Les régulateurs européens (dont l'Arjel) se saisissent de la problématique des loot boxes

En juillet dernier, l'Arjel (l'Autorité de régulation des jeux d'argent en ligne) indiquait sa préoccupation quant aux loot boxes dans les jeux vidéo. Avec quinze autres régulateurs européens, l'Arjel engage une réflexion commune sur le sujet.

En juillet à l'occasion de la publication de son rapport d'activité, l'Arjel, l'Autorité française de régulation des jeux (d'argent) en ligne, faisait état de sa préoccupation quant aux loot boxes présentes dans les jeux vidéo -- ces coffres de butin proposés à la vente contre quelques euros et qui contiennent aléatoirement une babiole (le plus souvent) ou un objet rare convoité (plus rarement).
Si le jeu vidéo n'entre pas dans le champ de compétence de l'Arjel (qui régule les paris sportifs, les courses hippiques et les casinos virtuels), l'Autorité estimait néanmoins que les loot boxes empruntent leur fonctionnement aux mécanismes en vigueur dans les jeux d'argent en ligne et qu'à ce titre, elles pouvaient contribuer à inciter les jeunes joueurs à franchir un pas vers les « vrais » jeux d'argent en ligne.
L'Arjel indiquait alors sa volonté d'examiner le phénomène des loot boxes, à l'échelle européenne, avec les autres autorités de régulation en Europe.

Les régulateurs européens (dont l'Arjel) se saisissent de la problématique des loot boxes

Par voie de communiqué, l'Arjel annonce un début de concrétisation de ce projet : 15 régulateurs européens (de Lettonie, République Tchèque, de l'Ile de Man, de France, d'Espagne, de Malte, Jersey, Gibraltar, d'Irlande, du Portugal, de Norvège, des Pays-Bas, du Royaume-Uni, de Pologne et d'Autriche), auxquels s'ajoute l'autorité de régulation de l'État de Washington aux États-Unis, s'associent pour « faire le constat que l'introduction de la dimension monétaire dans les jeux dits sociaux ou gratuits et dans les jeux vidéo, peut porter atteinte aux principes communs qui fondent la régulation des jeux d'argent et en particulier la protection des consommateurs et l'interdiction du jeu des mineurs » et en conséquence, en « appellent à l'ouverture d'un dialogue constructif avec l'industrie et les plateformes de jeux et à une sensibilisation des consommateurs et des parents ».

Pour prolonger cette action, l'Arjel animera un groupe de travail sur le sujet au sein du GREF, le Forum Européen des Régulateurs de Jeux d'argent, dont la prochaine séance se tiendra le 28 septembre prochain à Paris.
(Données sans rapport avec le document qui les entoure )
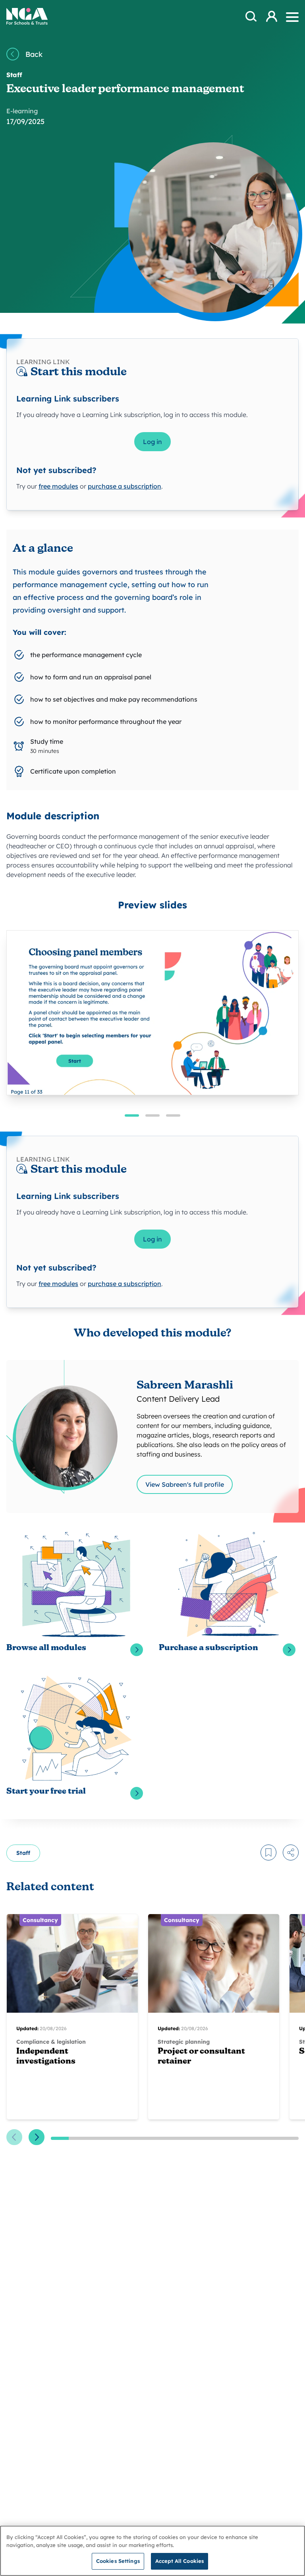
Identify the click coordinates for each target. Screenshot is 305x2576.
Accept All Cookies (179, 2561)
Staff (23, 1852)
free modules (58, 486)
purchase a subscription (124, 486)
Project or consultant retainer (201, 2057)
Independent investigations (45, 2057)
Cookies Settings (118, 2561)
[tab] (132, 1115)
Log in (152, 442)
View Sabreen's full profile (184, 1484)
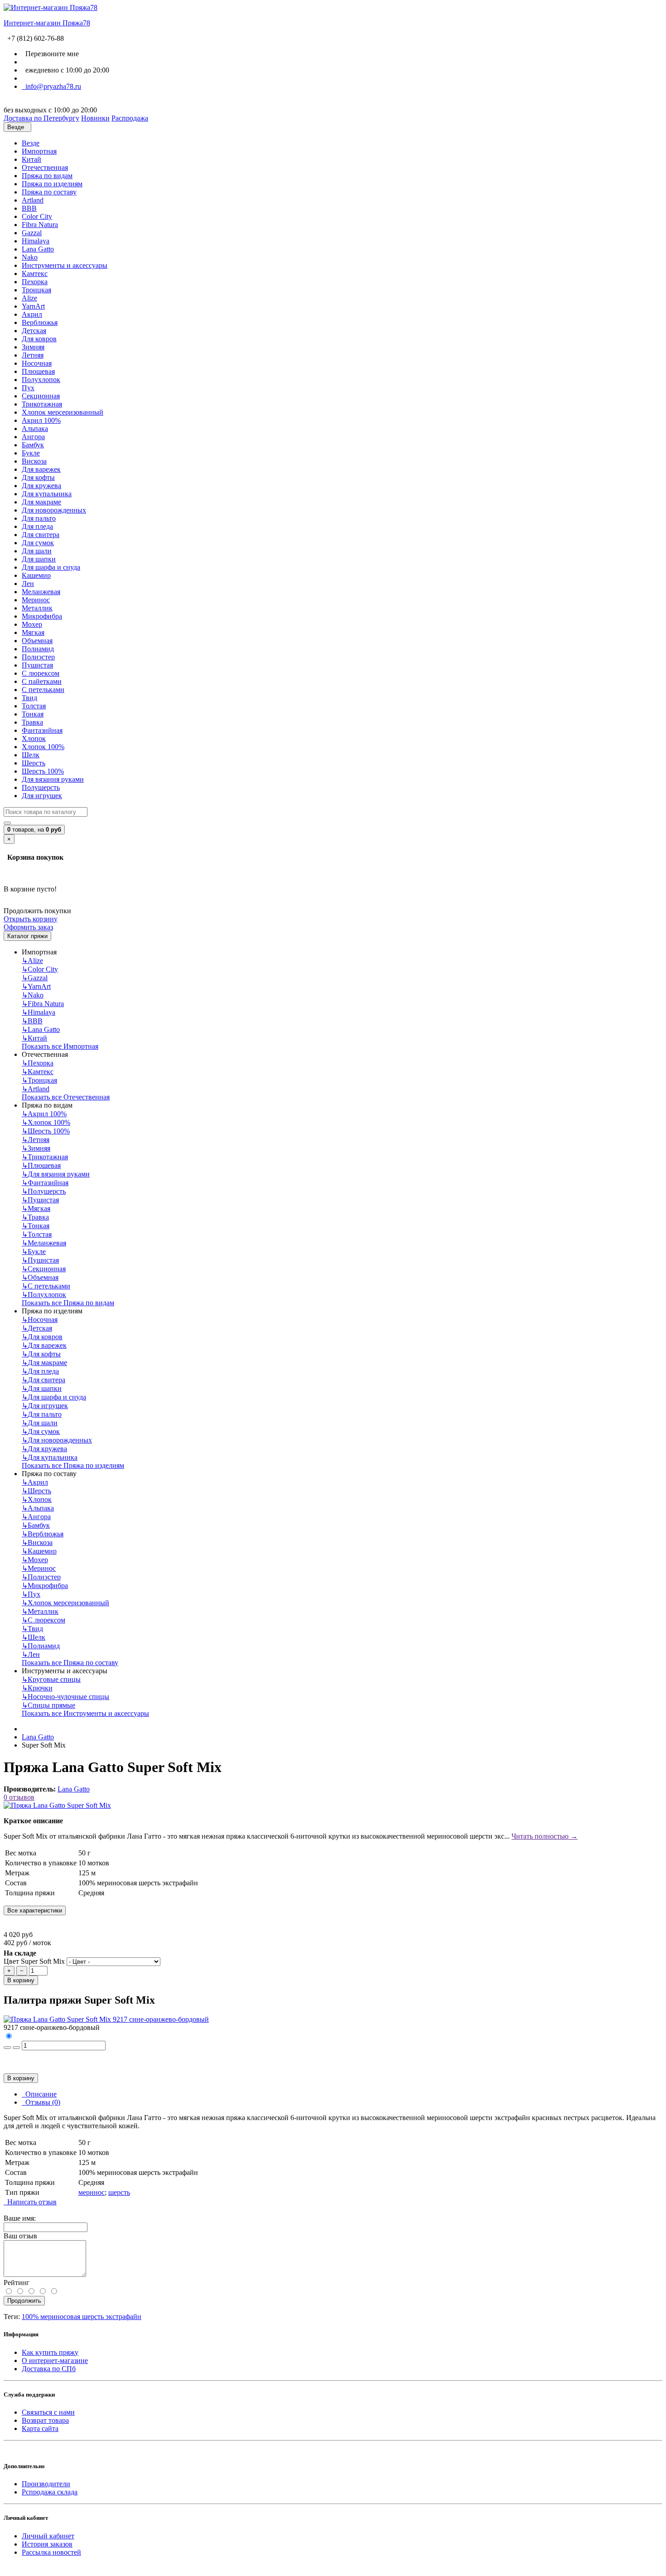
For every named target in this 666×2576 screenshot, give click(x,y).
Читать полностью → (545, 1836)
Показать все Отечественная (66, 1097)
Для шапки (39, 559)
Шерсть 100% (43, 771)
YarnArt (33, 306)
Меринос (36, 600)
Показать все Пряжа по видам (68, 1303)
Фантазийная (42, 730)
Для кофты (38, 477)
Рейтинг (16, 2282)
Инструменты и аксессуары (64, 265)
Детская (34, 330)
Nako (30, 257)
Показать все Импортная (60, 1046)
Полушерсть (41, 787)
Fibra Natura (40, 224)
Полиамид (38, 649)
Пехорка (35, 282)
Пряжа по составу (49, 192)
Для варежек (41, 469)
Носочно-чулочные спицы (65, 1696)
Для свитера (40, 534)
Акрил (32, 314)
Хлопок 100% (43, 747)
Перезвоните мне (50, 54)
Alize (29, 298)
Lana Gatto (38, 249)
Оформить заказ (28, 927)
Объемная (37, 640)
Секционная (41, 396)
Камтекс (35, 273)
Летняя (32, 355)
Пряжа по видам (47, 175)
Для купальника (47, 494)
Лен (28, 583)
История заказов (47, 2544)
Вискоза (34, 461)
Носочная (37, 363)
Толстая (34, 706)
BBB (29, 208)
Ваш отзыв (20, 2236)
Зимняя (33, 347)
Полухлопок (41, 379)
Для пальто (39, 518)
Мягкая (33, 632)
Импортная (39, 151)
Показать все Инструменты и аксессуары (85, 1713)
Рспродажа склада (49, 2492)
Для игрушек (42, 795)
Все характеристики (34, 1910)
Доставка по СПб (49, 2369)
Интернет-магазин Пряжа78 (47, 23)
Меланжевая (41, 592)
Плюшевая (38, 371)
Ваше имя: (20, 2218)
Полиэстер (38, 657)
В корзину (20, 1980)
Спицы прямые (48, 1705)
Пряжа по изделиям (52, 184)
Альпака (35, 428)
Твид (29, 698)
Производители (46, 2484)
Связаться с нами (48, 2412)
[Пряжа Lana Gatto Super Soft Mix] (57, 1805)
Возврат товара (45, 2420)
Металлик (37, 608)
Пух (28, 388)
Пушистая (37, 665)
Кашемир (36, 575)
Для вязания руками (53, 779)
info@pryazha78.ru (51, 86)
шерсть (119, 2192)
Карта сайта (40, 2428)
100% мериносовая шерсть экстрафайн (81, 2316)
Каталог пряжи (27, 936)
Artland (32, 200)
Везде (30, 143)
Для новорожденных (54, 510)
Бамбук (33, 445)
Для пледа (37, 526)
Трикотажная (42, 404)
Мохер (32, 624)
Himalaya (35, 241)
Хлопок (34, 738)
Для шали (37, 551)
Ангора (33, 437)
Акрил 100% (41, 420)
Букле (31, 453)
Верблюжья (40, 322)
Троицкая (36, 290)
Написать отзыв (30, 2202)
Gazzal (32, 233)
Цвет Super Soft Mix (34, 1961)
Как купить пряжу (50, 2352)
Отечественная (45, 167)
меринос (91, 2192)
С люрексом (40, 673)
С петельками (43, 689)
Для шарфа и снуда (51, 567)
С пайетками (42, 681)
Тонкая (32, 714)
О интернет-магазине (55, 2360)
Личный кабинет (48, 2536)
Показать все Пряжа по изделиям (73, 1465)
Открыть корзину (31, 919)
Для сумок (38, 543)
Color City (37, 216)
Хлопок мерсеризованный (62, 412)
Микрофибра (42, 616)
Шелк (30, 755)
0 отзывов (19, 1797)
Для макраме (41, 502)
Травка (32, 722)
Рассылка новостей (51, 2552)
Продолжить (24, 2300)
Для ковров (39, 339)
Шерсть (33, 763)
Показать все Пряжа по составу (70, 1662)
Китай (31, 159)
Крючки (37, 1688)
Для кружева (41, 485)
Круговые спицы (51, 1679)
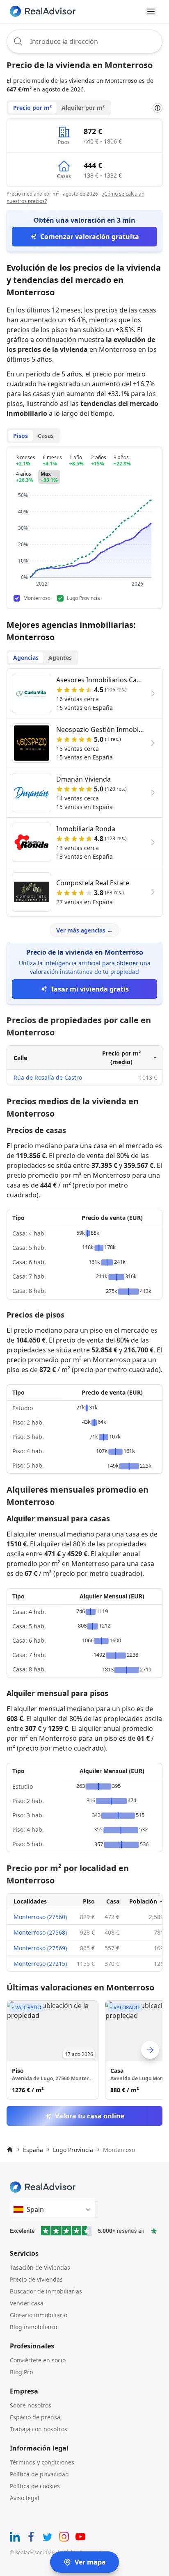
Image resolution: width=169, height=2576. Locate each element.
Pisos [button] (20, 436)
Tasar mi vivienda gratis (89, 989)
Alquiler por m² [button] (83, 108)
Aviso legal (24, 2498)
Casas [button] (46, 436)
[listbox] (84, 2050)
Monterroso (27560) (40, 1917)
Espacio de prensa (35, 2417)
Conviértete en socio (38, 2360)
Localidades (30, 1901)
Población (143, 1901)
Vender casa (26, 2303)
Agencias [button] (26, 657)
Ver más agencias (84, 930)
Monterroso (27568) (40, 1932)
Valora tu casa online (89, 2115)
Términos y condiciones (42, 2462)
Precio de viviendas (36, 2279)
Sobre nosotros (30, 2405)
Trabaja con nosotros (38, 2429)
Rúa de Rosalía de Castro (48, 1077)
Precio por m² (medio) (121, 1057)
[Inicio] (10, 2149)
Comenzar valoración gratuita (89, 236)
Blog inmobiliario (33, 2327)
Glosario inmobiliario (38, 2315)
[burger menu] (151, 11)
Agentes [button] (60, 657)
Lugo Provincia (73, 2150)
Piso (89, 1901)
A plus long terme, en novembre, un séminaire intitulé « Les jeux à la lisière des jeux d'argent : le cas pratique des micro-transactions dans les jeux vidéo » se tiendra également au Palais du Luxembourg, sous la présidence du sénateur Jérôme Durain (en 2016, aux côtés d'Axelle Lemaire alors secrétaire d'État en charge du numérique, il avait déjà notamment oeuvré pour une meilleure reconnaissance de l'e-sport).
L'Arjel et les autorités de régulation européennes militent pour qu'un juste équilibre soit trouvé entre « la nécessaire protection des joueurs et le développement du secteur d'activité » du jeu vidéo, en concertation avec l'industrie et les représentants des joueurs. On sera sans doute curieux de découvrir les fruits de cette concertation.